What is the test for medical negligence?

02 November 2023 ,  Lefevré Joubert 1695
What is the chance of success with the institution of a claim for personal injury and medical negligence claims? A claim can be justified against the wrongdoer if the test referred to hereunder is successfully applied by the legal representative on behalf of the patient. This test has come under the scrutiny of our courts in two matters namely; Chapeikin v Mini and Oppeit v Department of Health Western Cape.

In the matter of Chapeikin v Mini, the court had to determine if the appellants, Dr Chapeikin and Dr Sher acted negligently, and for this purpose had to utilise the test for negligence. The court articulated the approach for establishing the existence of negligence for the purpose of liability stating that fault arises if a reasonable person in the position of the defendant would foresee the reasonable possibility of his conduct injuring another in his person or property and causing him patrimonial loss; and would take reasonable steps to guard against such occurrence; and the defendant failed to take such steps.

The court also considered a re-statement of the test for negligence in Oppeit v Department of Health Western Cape. There are two steps, the first is foreseeability – would a reasonable person in the position of the defendant foresee the reasonable possibility of injuring another and causing loss. The second is preventability – would that person take reasonable steps to guard against the injury happening.

Negligence must be evaluated in light of all the circumstances and because the test is defendant-specific the standard are upgraded for medical professionals. The question for them is whether a reasonable medical professional would have foreseen the damage and taken steps to avoid it. The court also considered the case of Mitchell v Dixon. In this case the appellate division noted that this standard does not expect the impossible of medical personnel. 

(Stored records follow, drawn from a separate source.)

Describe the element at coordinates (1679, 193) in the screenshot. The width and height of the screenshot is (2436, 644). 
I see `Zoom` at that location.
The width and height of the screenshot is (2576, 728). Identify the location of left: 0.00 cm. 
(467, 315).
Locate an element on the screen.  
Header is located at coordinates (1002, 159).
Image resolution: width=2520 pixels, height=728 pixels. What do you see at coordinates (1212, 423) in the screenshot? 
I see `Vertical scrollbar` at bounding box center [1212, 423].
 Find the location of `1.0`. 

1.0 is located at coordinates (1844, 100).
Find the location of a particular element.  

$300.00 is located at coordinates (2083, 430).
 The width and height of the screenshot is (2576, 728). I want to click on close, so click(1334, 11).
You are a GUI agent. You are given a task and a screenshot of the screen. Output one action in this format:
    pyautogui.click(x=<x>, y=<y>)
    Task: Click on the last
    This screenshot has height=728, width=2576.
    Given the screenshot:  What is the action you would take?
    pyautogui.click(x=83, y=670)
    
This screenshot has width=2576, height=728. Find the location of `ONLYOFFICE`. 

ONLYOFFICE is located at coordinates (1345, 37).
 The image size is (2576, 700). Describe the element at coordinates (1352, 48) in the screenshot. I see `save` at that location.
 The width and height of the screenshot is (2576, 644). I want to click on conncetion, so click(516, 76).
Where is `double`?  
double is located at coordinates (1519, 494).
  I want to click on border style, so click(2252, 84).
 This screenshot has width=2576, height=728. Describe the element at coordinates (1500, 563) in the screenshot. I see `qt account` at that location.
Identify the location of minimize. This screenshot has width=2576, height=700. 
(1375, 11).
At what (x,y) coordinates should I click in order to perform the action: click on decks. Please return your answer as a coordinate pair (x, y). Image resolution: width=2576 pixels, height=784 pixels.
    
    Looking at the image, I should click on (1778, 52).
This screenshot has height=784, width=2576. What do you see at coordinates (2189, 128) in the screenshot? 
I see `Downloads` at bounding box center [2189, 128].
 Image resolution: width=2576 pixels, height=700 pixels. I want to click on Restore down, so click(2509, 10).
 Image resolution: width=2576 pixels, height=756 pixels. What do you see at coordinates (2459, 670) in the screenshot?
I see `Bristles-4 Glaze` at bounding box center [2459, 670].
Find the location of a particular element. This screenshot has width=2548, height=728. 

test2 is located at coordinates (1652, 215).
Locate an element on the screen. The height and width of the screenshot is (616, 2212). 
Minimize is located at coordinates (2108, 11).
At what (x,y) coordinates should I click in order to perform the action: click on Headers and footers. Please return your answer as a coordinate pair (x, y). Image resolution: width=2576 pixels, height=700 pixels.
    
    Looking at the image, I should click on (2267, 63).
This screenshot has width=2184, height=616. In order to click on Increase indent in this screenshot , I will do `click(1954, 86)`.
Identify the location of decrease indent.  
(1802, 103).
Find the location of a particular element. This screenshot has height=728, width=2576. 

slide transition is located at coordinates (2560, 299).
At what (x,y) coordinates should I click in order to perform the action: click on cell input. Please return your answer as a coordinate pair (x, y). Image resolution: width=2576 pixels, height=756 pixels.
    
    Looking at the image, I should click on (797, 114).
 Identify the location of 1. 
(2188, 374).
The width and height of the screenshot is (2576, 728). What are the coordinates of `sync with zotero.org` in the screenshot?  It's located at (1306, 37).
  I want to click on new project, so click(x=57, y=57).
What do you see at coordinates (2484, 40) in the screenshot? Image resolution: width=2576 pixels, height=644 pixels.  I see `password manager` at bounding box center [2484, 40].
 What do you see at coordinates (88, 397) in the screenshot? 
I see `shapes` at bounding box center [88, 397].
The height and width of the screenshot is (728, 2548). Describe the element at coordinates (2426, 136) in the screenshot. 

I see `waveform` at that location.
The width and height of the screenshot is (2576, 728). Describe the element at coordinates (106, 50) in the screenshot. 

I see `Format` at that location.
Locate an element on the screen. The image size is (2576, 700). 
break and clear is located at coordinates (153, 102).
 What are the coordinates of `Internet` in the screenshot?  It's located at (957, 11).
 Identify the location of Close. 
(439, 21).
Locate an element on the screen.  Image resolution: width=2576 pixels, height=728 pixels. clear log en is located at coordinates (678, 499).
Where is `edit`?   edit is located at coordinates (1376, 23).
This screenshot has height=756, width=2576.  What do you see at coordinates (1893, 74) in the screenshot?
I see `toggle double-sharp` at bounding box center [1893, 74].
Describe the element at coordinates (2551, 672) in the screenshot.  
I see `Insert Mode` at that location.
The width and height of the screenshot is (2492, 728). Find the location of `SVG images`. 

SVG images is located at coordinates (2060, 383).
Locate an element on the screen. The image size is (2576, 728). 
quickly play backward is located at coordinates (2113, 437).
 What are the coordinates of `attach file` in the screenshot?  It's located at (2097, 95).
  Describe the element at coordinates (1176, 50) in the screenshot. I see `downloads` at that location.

A medical practitioner is not expected to bring to bear upon the case entrusted to him the highest possible degree of professional skill, but he is bound to employ reasonable skill and care and he is liable for the consequences if he does not.” “A practitioner can only be held liable if his diagnosis is so palpably wrong as to prove negligence, that is to say, if his mistake is of such a nature as to imply absence of reasonable skill and care on his part, regard being had to the ordinary skill in the profession.

The test is always whether the practitioner exercised reasonable skill and care or, put differently, whether his or her conduct fell below the standard of a reasonably competent practitioner in the field. If the error is one that a reasonably competent practitioner might have made it will not constitute.

Due to the technical nature of these type of claims, clients are advised to consult a legal expert that specialises in this field to assist them in investigating possible claims.